**TRAVAIL DEMANDÉ**:
(a) Extrayez de la critique de Dark Shadows le passage qui commence par « J'ai vu Dark » et se poursuit jusqu'à « voix d'Eva Green). ».
(b) Selon la critique de Dark Shadows, quel film de Tim Burton avait causé une terrible déception ?

Comme bon nombre d'amateurs de Tim Burton, c'est avec une certaine appréhension que je suis allée voir Dark Shadows. Après la terrible déception engendrée par Alice au pays des merveilles, je m'y rendais assez mitigée mais neutre, dans l'optique du " on verra bien ".

Je ne connaissais pas la série d'origine, je ne m'attendais donc à rien de particulier pour ce film et ne participerai de fait pas au débat quant à la fidélité ou non à l'œuvre originale en ajoutant une superbe problématique sur la transposition d'une série télévisée à un long métrage. (Ce qui est dommage, certes.)

J'ai vu Dark Shadows en VO dans une salle plus que bondée, et j'en suis ressortie toute aussi mitigée que lorsque j'y suis entrée. Se mêlaient dans ma tête de bons points, voire de très bons points, à des éléments laissant à désirer ou qui m'ont même dérangé. Etant ma foi incapable de dire si j'avais apprécié ce film ou non, je me suis décidée à retourner le voir, cette fois dans une salle quasiment vide et en VF (où j'ai eu le plaisir de retrouver la voix d'Eva Green).

**DONNÉES FOURNIES**:

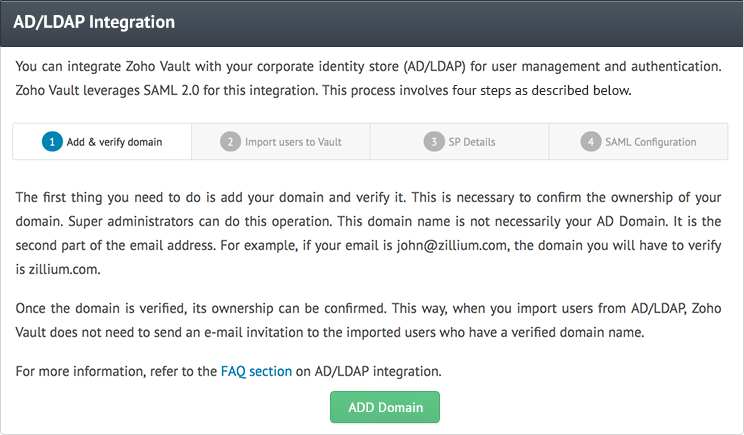Click the AD/LDAP Integration header title
744x435 pixels.
point(94,21)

**RÉSULTATS DE L'EXERCICE**:
(a)
J'ai vu Dark Shadows en VO dans une salle plus que bondée, et j'en suis ressortie toute aussi mitigée que lorsque j'y suis entrée. Se mêlaient dans ma tête de bons points, voire de très bons points, à des éléments laissant à désirer ou qui m'ont même dérangé. Etant ma foi incapable de dire si j'avais apprécié ce film ou non, je me suis décidée à retourner le voir, cette fois dans une salle quasiment vide et en VF (où j'ai eu le plaisir de retrouver la voix d'Eva Green).

(b) Alice au pays des merveilles.